Aşağıdaki satırları, "Locate an element on the screen" ifadesi yerine "Find an element on the screen" koyarak yeniden yazın. Geri kalan her şey aynı kalsın.
* * *
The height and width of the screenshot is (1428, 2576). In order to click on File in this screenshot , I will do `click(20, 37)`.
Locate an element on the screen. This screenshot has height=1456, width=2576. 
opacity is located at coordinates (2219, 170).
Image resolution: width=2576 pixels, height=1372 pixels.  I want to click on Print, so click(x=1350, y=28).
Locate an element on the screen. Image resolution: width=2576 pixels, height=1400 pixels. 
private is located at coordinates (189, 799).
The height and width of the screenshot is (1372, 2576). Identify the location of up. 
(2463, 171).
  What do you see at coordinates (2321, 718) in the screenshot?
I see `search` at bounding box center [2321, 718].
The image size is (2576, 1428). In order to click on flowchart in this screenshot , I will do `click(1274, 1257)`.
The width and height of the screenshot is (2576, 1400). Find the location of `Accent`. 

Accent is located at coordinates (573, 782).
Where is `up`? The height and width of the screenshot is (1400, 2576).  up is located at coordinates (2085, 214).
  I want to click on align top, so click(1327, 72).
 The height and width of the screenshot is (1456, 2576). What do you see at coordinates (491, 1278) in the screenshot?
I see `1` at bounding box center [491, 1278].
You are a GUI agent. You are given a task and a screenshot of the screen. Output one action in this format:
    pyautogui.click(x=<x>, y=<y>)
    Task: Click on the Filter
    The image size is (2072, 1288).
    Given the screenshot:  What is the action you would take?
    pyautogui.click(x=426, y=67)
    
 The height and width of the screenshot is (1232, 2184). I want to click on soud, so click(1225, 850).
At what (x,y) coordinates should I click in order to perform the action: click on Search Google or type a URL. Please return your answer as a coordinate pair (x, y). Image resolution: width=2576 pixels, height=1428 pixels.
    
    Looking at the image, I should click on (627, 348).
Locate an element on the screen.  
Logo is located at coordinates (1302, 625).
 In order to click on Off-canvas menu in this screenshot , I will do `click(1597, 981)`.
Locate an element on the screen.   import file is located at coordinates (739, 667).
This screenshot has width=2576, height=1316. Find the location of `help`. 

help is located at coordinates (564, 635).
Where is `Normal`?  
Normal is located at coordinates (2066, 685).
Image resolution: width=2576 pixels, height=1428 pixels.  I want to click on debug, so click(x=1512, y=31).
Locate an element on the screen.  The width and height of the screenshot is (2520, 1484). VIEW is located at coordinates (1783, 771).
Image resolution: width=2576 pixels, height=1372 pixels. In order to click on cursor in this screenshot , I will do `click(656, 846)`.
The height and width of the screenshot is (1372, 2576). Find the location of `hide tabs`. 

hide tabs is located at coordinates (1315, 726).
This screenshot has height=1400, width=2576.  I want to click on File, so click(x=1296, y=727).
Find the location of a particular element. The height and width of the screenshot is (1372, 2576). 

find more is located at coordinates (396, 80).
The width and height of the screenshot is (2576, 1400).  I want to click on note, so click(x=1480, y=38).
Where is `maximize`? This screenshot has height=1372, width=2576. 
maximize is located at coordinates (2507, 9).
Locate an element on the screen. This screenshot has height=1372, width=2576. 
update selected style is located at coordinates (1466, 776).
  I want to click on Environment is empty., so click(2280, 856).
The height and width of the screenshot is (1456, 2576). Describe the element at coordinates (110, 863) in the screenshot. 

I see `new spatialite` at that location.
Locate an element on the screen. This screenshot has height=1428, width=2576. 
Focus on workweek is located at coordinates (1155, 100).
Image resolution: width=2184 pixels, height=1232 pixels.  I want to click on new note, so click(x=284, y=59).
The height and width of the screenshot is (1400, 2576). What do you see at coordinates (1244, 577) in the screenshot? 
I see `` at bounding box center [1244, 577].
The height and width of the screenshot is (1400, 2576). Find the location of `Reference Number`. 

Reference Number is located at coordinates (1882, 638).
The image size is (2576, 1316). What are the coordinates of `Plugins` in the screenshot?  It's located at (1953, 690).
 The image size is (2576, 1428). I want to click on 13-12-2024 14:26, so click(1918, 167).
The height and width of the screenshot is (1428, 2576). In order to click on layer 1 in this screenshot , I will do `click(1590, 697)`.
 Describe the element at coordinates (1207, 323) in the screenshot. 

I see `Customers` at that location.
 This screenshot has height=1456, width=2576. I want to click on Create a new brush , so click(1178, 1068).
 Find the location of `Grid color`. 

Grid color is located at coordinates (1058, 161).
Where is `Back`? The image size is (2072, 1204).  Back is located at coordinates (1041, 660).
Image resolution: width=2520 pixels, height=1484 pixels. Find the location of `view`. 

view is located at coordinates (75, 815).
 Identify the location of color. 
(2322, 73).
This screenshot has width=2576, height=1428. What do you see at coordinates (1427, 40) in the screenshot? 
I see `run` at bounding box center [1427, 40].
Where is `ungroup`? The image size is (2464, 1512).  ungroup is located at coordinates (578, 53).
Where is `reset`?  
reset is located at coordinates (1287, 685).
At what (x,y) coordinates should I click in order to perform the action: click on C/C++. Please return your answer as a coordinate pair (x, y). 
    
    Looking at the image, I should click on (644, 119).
* * *
Alıştırma yanıtı
The height and width of the screenshot is (1428, 2576). In order to click on File in this screenshot , I will do `click(20, 37)`.
Find an element on the screen. This screenshot has height=1456, width=2576. 
opacity is located at coordinates (2219, 170).
Image resolution: width=2576 pixels, height=1372 pixels.  I want to click on Print, so click(x=1350, y=28).
Find an element on the screen. Image resolution: width=2576 pixels, height=1400 pixels. 
private is located at coordinates (189, 799).
The height and width of the screenshot is (1372, 2576). Identify the location of up. 
(2463, 171).
  What do you see at coordinates (2321, 718) in the screenshot?
I see `search` at bounding box center [2321, 718].
The image size is (2576, 1428). In order to click on flowchart in this screenshot , I will do `click(1274, 1257)`.
The width and height of the screenshot is (2576, 1400). Find the location of `Accent`. 

Accent is located at coordinates (573, 782).
Where is `up`? The height and width of the screenshot is (1400, 2576).  up is located at coordinates (2085, 214).
  I want to click on align top, so click(1327, 72).
 The height and width of the screenshot is (1456, 2576). What do you see at coordinates (491, 1278) in the screenshot?
I see `1` at bounding box center [491, 1278].
You are a GUI agent. You are given a task and a screenshot of the screen. Output one action in this format:
    pyautogui.click(x=<x>, y=<y>)
    Task: Click on the Filter
    The image size is (2072, 1288).
    Given the screenshot:  What is the action you would take?
    pyautogui.click(x=426, y=67)
    
 The height and width of the screenshot is (1232, 2184). I want to click on soud, so click(1225, 850).
At what (x,y) coordinates should I click in order to perform the action: click on Search Google or type a URL. Please return your answer as a coordinate pair (x, y). Image resolution: width=2576 pixels, height=1428 pixels.
    
    Looking at the image, I should click on (627, 348).
Find an element on the screen.  
Logo is located at coordinates (1302, 625).
 In order to click on Off-canvas menu in this screenshot , I will do `click(1597, 981)`.
Find an element on the screen.   import file is located at coordinates (739, 667).
This screenshot has width=2576, height=1316. Find the location of `help`. 

help is located at coordinates (564, 635).
Where is `Normal`?  
Normal is located at coordinates (2066, 685).
Image resolution: width=2576 pixels, height=1428 pixels.  I want to click on debug, so click(x=1512, y=31).
Find an element on the screen.  The width and height of the screenshot is (2520, 1484). VIEW is located at coordinates (1783, 771).
Image resolution: width=2576 pixels, height=1372 pixels. In order to click on cursor in this screenshot , I will do `click(656, 846)`.
The height and width of the screenshot is (1372, 2576). Find the location of `hide tabs`. 

hide tabs is located at coordinates (1315, 726).
This screenshot has height=1400, width=2576.  I want to click on File, so click(x=1296, y=727).
Find the location of a particular element. The height and width of the screenshot is (1372, 2576). 

find more is located at coordinates (396, 80).
The width and height of the screenshot is (2576, 1400).  I want to click on note, so click(x=1480, y=38).
Where is `maximize`? This screenshot has height=1372, width=2576. 
maximize is located at coordinates (2507, 9).
Find an element on the screen. This screenshot has height=1372, width=2576. 
update selected style is located at coordinates (1466, 776).
  I want to click on Environment is empty., so click(2280, 856).
The height and width of the screenshot is (1456, 2576). Describe the element at coordinates (110, 863) in the screenshot. 

I see `new spatialite` at that location.
Find an element on the screen. This screenshot has height=1428, width=2576. 
Focus on workweek is located at coordinates (1155, 100).
Image resolution: width=2184 pixels, height=1232 pixels.  I want to click on new note, so click(x=284, y=59).
The height and width of the screenshot is (1400, 2576). What do you see at coordinates (1244, 577) in the screenshot? 
I see `` at bounding box center [1244, 577].
The height and width of the screenshot is (1400, 2576). Find the location of `Reference Number`. 

Reference Number is located at coordinates (1882, 638).
The image size is (2576, 1316). What are the coordinates of `Plugins` in the screenshot?  It's located at (1953, 690).
 The image size is (2576, 1428). I want to click on 13-12-2024 14:26, so click(1918, 167).
The height and width of the screenshot is (1428, 2576). In order to click on layer 1 in this screenshot , I will do `click(1590, 697)`.
 Describe the element at coordinates (1207, 323) in the screenshot. 

I see `Customers` at that location.
 This screenshot has height=1456, width=2576. I want to click on Create a new brush , so click(1178, 1068).
 Find the location of `Grid color`. 

Grid color is located at coordinates (1058, 161).
Where is `Back`? The image size is (2072, 1204).  Back is located at coordinates (1041, 660).
Image resolution: width=2520 pixels, height=1484 pixels. Find the location of `view`. 

view is located at coordinates (75, 815).
 Identify the location of color. 
(2322, 73).
This screenshot has width=2576, height=1428. What do you see at coordinates (1427, 40) in the screenshot? 
I see `run` at bounding box center [1427, 40].
Where is `ungroup`? The image size is (2464, 1512).  ungroup is located at coordinates (578, 53).
Where is `reset`?  
reset is located at coordinates (1287, 685).
At what (x,y) coordinates should I click in order to perform the action: click on C/C++. Please return your answer as a coordinate pair (x, y). 
    
    Looking at the image, I should click on (644, 119).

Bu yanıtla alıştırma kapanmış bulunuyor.